Using the batch system
Contents
Command Summary
Please find below a table with commands for job submission, monitoring and control
Command | Description |
---|---|
sbatch | Submit scripts to Slurm |
scancel | Kill a job |
srun | Run a parallel job within Slurm (e.g. create a job or do it within the current one) |
squeue | View job and job step information for jobs managed by Slurm |
scontrol | Display information about the resource usage of a job |
sstat | Display the status information of a running job/step |
sacct | Displays accounting data for all jobs and job steps in the Slurm job accounting log or Slurm database |
myjobs | Job information in human readable format |
Introduction
On our HPC cluster, we use the Slurm (Simple Linux Utility for Resource Management) batch system. A basic knowledge of Slurm is required if you would like to work on the HPC clusters of ETH. The present article will show you how to use Slurm to execute simple batch jobs and give you an overview of some advanced features that can dramatically increase your productivity on a cluster.
Using a batch system has numerous advantages:
- single system image — all computing resources in the cluster can be accessed from a single point
- load balancing — the workload is automatically distributed across all available processor cores
- exclusive use — many computations can be executed at the same time without affecting each other
- prioritization — computing resources can be dedicated to specific applications or people
- fair share — a fair allocation of those resources among all users is guaranteed
In fact, our HPC clusters contains so many cores (130,000) and are used by so many people (more than 3,200) that it would be impossible to use it efficiently without a batch system.
All computations on our HPC cluster must be submitted to the batch system.
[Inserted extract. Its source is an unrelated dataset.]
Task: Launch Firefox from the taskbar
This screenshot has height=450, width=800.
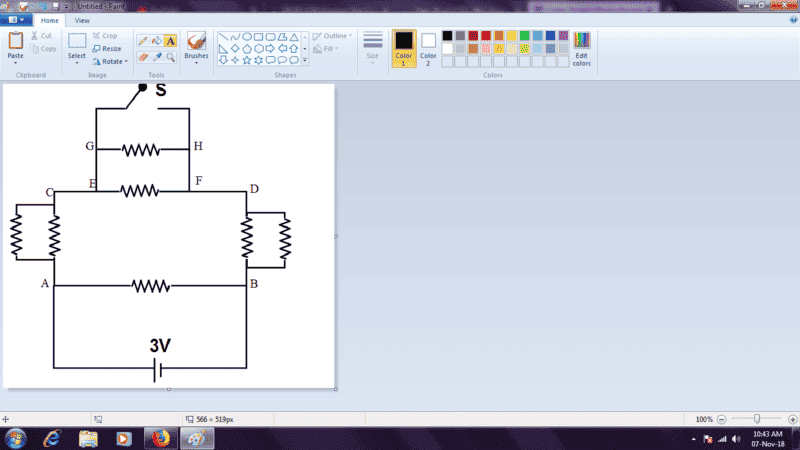Action: coord(158,438)
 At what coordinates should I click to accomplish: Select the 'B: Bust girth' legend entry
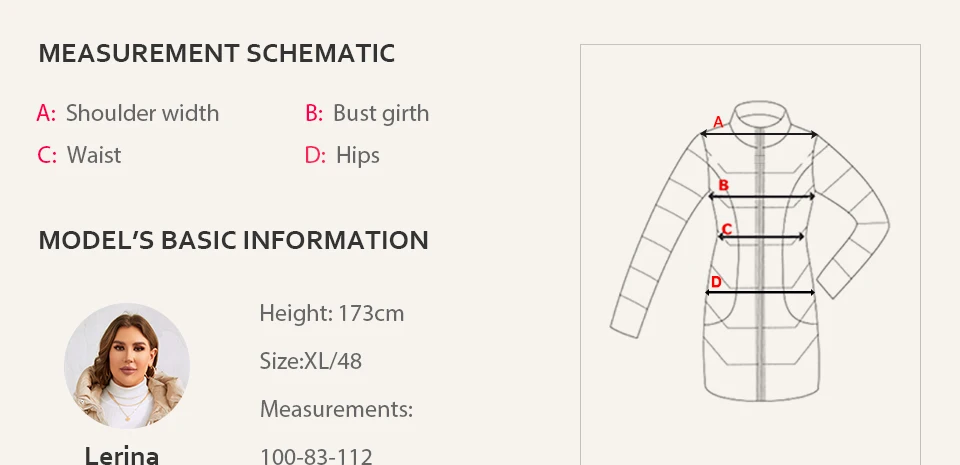click(367, 114)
Please do not run any job interactively on the login nodes, except for testing or debugging purposes.
If you are a member of multiple shareholder groups, then please have a look at our wiki page about working in multiple shareholder groups
Basic job submission
We provide a helper tool to facilitate setting up submission commands and/or jobscript for Slurm and LSF
Slurm/LSF Submission Line Advisor
You can specify the resource required by your job and the command and the script will output the corresponding Slurm/LSF submission command or jobscript, depending on your choice.
Slurm provides two different ways of submitting jobs. While we first show the solution with --wrap, we strongly recommend to use scripts as indicated in the section Job scripts. The scripts require a bit more work to run a job but comes with some majors advantages:
- Better reproducibility
- More easy and faster handover (which includes the cluster support when you need our help)
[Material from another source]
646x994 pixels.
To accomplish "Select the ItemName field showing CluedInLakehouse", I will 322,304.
- Can load the modules directly within the script
Simple commands and programs
Submitting a job to the batch system is as easy as:
sbatch --wrap="command [arguments]" sbatch --wrap="/path/to/program [arguments]"
Examples:
[sfux@eu-login-03 ~]$ sbatch --wrap="gzip big_file.dat" Submitted batch job 1010113
[sfux@eu-login-03 ~]$ sbatch --wrap="./hello_world" Submitted batch job 1010171
Two or more commands can be combined together by enclosing them in quotes:
sbatch --wrap="command1; command2"
Example:
[sfux@eu-login-03 ~]$ sbatch --wrap "configure; make; make install" Submitted batch job 1010213.
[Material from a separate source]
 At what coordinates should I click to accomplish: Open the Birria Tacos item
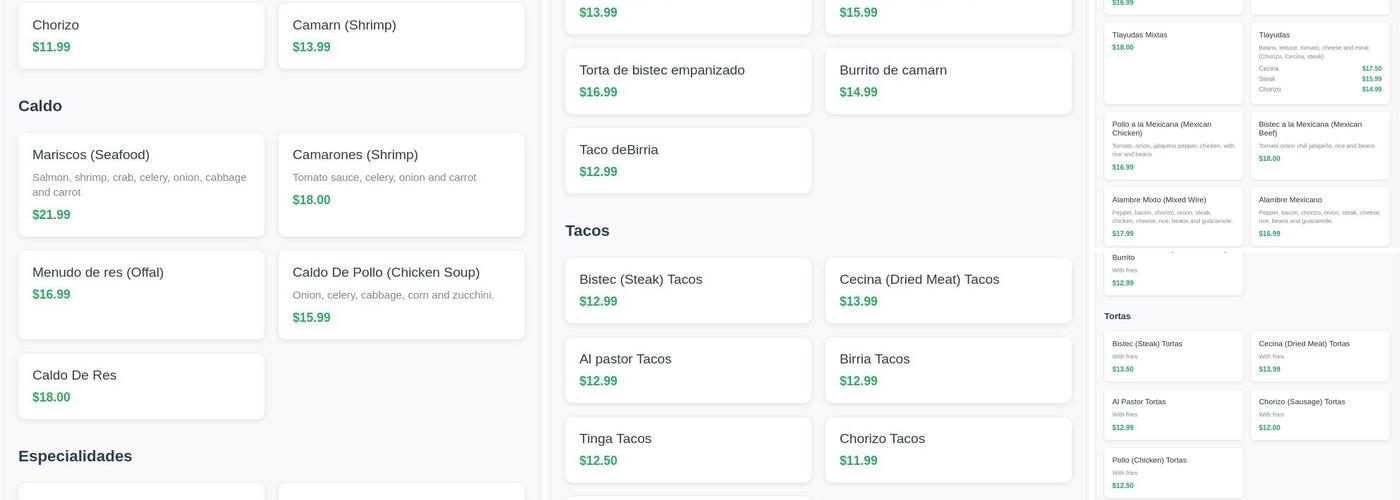click(x=948, y=370)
Quotes are also necessary if you want to use I/O redirection (">", "<"), pipes ("|") or conditional operators ("&&", "||"):
sbatch --wrap="command < data.in > data.out" sbatch --wrap="command1 | command2"
Examples:
[sfux@eu-login-03 ~]$ sbatch --wrap="tr ',' '\n' < comma_separated_list > linebreak_separated_list" Submitted batch job 1010258
[sfux@eu-login-03 ~]$ sbatch --wrap="cat unsorted_list_with_redundant_entries | sort | uniq > sorted_list" Submitted batch job 1010272
Shell scripts
More complex commands may be placed in a shell script, which should then be submitted like this:
sbatch < script sbatch script
Example:
[sfux@eu-login-03 ~]$ sbatch < hello.sh Submitted batch job 1010279.
Output file
By default your job's output and error messages (or stdout and stderr, to be precise) are combined and written into a file named slurm-JobID.out in the directory where you executed sbatch, where JobID is the number assigned to your job by Slurm. You can select a different output file using the option:
sbatch --output=output_file --open-mode=append --wrap="command [argument]"
The option --output output_file in combination with --open-mode=append tells Slurm to append your job's output to output_file. If you want to overwrite this file, use:
sbatch --output output_file --open-mode=truncate --wrap="command [argument]"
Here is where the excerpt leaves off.